● Work instructions:
Filter the entries for the word "give". Copy each line that has it.
===
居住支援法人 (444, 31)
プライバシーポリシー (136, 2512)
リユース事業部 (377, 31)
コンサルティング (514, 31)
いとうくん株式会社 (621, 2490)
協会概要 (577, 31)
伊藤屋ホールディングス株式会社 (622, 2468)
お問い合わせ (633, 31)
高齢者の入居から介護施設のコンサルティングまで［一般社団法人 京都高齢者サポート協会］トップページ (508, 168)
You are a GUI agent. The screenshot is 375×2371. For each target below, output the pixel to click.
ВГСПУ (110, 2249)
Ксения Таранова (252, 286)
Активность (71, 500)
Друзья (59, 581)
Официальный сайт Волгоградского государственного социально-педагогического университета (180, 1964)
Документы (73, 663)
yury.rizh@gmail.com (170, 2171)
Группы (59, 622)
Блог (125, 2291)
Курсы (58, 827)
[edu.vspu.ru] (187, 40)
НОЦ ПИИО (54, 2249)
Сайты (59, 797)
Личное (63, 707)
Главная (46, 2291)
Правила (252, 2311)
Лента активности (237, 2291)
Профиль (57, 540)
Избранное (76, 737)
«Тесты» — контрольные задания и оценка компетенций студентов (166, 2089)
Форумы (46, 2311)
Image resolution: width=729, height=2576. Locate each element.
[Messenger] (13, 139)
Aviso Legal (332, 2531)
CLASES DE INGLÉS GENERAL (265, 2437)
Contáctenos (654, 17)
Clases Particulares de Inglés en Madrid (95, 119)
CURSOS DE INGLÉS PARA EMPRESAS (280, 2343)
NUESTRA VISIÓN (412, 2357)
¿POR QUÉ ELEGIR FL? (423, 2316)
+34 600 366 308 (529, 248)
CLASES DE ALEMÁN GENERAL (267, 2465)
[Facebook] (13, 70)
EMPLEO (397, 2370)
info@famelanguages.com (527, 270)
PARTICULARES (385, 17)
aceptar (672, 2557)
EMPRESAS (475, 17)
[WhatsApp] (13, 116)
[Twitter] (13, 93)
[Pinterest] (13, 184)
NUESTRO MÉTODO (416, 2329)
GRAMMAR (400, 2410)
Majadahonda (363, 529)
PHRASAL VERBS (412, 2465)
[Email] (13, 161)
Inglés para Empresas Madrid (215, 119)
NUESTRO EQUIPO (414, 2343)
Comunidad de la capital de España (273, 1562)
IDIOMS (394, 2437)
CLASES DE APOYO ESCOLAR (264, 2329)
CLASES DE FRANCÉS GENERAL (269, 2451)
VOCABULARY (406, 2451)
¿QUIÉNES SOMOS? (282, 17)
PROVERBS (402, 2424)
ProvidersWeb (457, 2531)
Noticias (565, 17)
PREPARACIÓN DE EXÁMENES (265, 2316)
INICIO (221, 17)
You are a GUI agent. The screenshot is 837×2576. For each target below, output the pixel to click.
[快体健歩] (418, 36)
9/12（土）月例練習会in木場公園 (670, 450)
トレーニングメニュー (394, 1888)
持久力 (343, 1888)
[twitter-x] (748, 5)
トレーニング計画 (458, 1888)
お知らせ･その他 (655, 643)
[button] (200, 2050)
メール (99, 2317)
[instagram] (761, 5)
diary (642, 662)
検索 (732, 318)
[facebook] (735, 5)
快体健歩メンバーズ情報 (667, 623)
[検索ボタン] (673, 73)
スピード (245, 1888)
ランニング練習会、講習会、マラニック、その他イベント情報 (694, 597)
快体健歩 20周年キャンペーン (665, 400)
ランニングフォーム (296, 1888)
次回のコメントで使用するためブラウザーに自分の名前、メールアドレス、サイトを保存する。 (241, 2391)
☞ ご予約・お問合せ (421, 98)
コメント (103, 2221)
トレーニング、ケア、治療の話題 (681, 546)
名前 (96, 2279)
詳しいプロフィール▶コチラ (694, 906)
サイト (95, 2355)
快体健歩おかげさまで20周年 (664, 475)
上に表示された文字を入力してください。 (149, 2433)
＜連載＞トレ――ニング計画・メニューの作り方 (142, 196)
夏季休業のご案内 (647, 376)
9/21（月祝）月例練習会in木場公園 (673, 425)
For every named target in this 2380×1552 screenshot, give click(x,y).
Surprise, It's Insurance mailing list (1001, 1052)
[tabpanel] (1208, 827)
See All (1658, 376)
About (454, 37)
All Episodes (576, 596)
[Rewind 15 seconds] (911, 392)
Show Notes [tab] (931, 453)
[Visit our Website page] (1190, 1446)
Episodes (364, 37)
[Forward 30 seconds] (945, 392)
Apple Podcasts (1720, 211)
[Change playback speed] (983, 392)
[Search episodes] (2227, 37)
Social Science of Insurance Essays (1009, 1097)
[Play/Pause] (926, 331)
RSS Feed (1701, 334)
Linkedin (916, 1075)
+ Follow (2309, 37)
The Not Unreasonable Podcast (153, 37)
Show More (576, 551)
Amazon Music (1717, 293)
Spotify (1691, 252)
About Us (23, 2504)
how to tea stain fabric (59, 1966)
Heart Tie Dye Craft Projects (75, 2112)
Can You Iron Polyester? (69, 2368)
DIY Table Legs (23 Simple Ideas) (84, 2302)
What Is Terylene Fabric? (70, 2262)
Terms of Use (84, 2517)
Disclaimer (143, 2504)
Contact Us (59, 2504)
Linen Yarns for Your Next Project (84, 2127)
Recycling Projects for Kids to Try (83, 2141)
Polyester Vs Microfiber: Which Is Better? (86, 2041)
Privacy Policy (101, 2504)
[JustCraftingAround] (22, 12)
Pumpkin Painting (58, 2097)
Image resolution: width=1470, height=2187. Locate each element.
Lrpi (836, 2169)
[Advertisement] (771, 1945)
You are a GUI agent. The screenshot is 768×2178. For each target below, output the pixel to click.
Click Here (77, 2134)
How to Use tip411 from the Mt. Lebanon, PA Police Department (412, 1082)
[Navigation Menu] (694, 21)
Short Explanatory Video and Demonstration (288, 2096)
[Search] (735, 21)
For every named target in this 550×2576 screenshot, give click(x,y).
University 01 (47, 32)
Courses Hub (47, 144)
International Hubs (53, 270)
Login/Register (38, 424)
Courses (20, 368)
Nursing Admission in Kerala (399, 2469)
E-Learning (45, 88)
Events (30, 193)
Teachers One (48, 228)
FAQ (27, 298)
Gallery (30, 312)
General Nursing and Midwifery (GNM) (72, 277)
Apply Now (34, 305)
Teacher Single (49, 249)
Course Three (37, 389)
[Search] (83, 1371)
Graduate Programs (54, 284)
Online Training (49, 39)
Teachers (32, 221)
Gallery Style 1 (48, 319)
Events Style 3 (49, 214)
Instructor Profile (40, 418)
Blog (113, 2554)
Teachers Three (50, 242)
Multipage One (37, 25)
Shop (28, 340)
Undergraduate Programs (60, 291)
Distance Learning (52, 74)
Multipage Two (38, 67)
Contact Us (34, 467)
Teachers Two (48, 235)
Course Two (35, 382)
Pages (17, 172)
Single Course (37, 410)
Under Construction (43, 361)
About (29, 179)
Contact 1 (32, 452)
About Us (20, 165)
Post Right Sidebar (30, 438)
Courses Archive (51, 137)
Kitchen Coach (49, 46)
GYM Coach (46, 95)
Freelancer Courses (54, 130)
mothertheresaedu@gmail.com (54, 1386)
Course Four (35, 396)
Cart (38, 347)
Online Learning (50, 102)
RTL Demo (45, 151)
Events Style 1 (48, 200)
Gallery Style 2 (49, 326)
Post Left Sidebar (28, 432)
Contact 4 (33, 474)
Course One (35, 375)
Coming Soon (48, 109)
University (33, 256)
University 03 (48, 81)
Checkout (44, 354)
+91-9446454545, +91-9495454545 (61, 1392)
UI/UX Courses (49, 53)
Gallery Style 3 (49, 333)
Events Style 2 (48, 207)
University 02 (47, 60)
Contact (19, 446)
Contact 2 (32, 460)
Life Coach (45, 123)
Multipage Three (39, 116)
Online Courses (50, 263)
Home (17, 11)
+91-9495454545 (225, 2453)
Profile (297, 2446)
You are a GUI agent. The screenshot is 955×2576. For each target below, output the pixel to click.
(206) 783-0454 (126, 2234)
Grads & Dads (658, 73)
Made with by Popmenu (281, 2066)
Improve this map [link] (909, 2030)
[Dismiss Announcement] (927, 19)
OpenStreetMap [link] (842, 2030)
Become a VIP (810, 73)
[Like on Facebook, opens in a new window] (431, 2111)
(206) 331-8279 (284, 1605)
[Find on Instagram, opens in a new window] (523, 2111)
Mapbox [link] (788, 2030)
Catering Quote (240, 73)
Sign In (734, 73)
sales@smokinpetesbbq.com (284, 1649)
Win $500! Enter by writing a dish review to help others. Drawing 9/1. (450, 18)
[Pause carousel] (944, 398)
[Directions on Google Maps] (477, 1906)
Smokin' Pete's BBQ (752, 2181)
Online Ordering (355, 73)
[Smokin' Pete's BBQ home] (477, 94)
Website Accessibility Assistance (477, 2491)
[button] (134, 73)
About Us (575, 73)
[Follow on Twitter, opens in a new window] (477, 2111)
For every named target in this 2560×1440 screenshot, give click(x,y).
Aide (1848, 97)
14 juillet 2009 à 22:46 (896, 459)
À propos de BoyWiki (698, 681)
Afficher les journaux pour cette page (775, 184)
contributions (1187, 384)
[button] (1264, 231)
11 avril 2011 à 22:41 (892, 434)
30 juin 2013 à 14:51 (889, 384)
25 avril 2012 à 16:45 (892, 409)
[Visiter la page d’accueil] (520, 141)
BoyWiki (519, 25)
===
● Result below:
For every named target in this 2380×1552 screenshot, give click(x,y).
For every named target in this 550×2576 screenshot, give click(x,y).
For every named target in this 2560×1440 screenshot, give click(x,y).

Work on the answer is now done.